Intel Pentium N4200 (Apollo Lake/Goldmont) AIDA64 CPUID dump
Intel Pentium N4200 (Apollo Lake/Goldmont) Instruction latency dump
Airmont vs Goldmont:
Caches:
- L1D: same characteristic (24 KB, 6 way, 3 clk latency), but independent 16B load + 16B store ports instead of 16B shared load/store port (according to REP MOVS* throughput)
- L1I: same characteristic (32 KB, 8 way)
- L2: same characteristic (1 MB / 2 core, 16 way, ??? clk latency)

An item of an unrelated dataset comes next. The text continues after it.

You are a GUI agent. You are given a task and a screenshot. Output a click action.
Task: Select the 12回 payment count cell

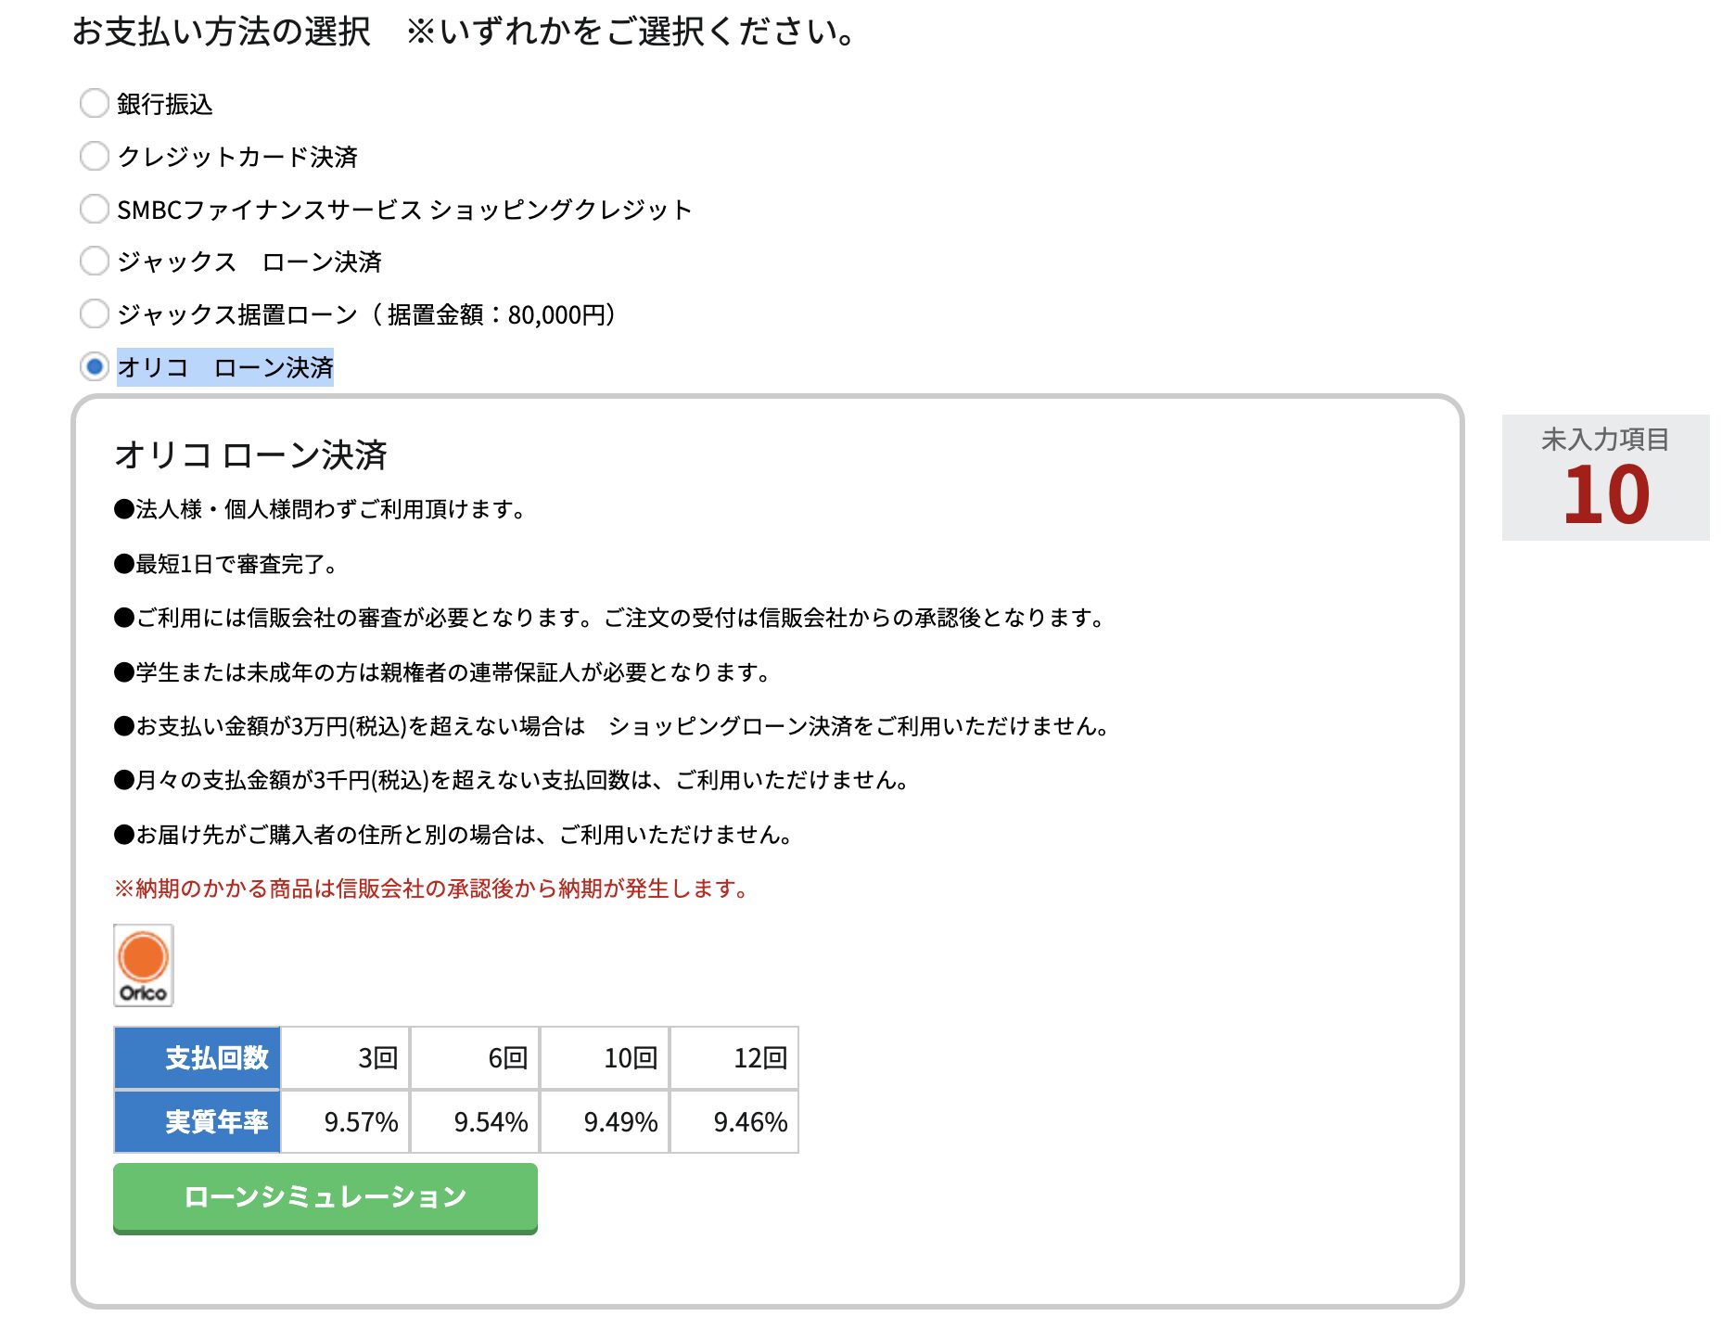pyautogui.click(x=734, y=1058)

- 4K DTLB doubled (256 -> 512)
ISA extensions:
- SHA
- CLFLUSHOPT
- RDSEED
- PT
- MPE
- SMAP
- FSGSBASE
- no-VEX required ISA extensions e.g. BMI, AVX, F16C
Integer:
- Triple decode, triple issue. Goldmont can sustain 3 basic ALU instruction (MOV, ADD, SUB, CMP, TEST, AND, OR, XOR, NEG, NOT, NOP) per clock
- MOV ellimination works for 32 and 64 bit GPR
- ~2.5x faster 64b IDIV (107 -> 44)
- 2 operand write (I)MUL (7 -> 6)
- REP MOVS 16 -> 32 B/clk peak
- CRC32 6|6 -> 3|1
vector fp:
- Out-of-Order(*), fully pipelined, SP-DP L|T symmetrical
- NOV ellimination works for MOVA|UPS|D
- ADDPS 3|1 -> 3|1
- MULPS 5|2 -> 4|1
- ADDPD 4|2 -> 3|1
- MULPD 7|4 -> 4|1
- shuffle, pack 1|1 -> 1|0.5
- CVT*, EXTRACT*, INSERT* fully pipelined
vector int:
- NOV ellimination works for MOVDQA|U
- shuffle, pack, shift, PMOV* 1|1 -> 1|0.5
- PSHUFB: 5|5 -> 1|1
- Quadword add/sub 4|4-> 2|1
- PMUL* 5|2 -> 4|1
- AESENC/DEC 9|5 -> 6|2
HW SHA instrucions:
SHA1RNDS4 5|2
SHA1NEXTE 3|1
SHA1MSG1 3|1
SHA1MSG2 3|1
SHA256RNDS2 8|4
SHA256MSG1 3|1
SHA256MSG2 3|1
x87:
- FXCH doesn't block
- some uCode faster
ROB size:
- 48 -> ???
Intel removed the 6W TDP Apollo Lake parts from ark.intel.com database (Pentium N4200, Celeron N3450, N3350)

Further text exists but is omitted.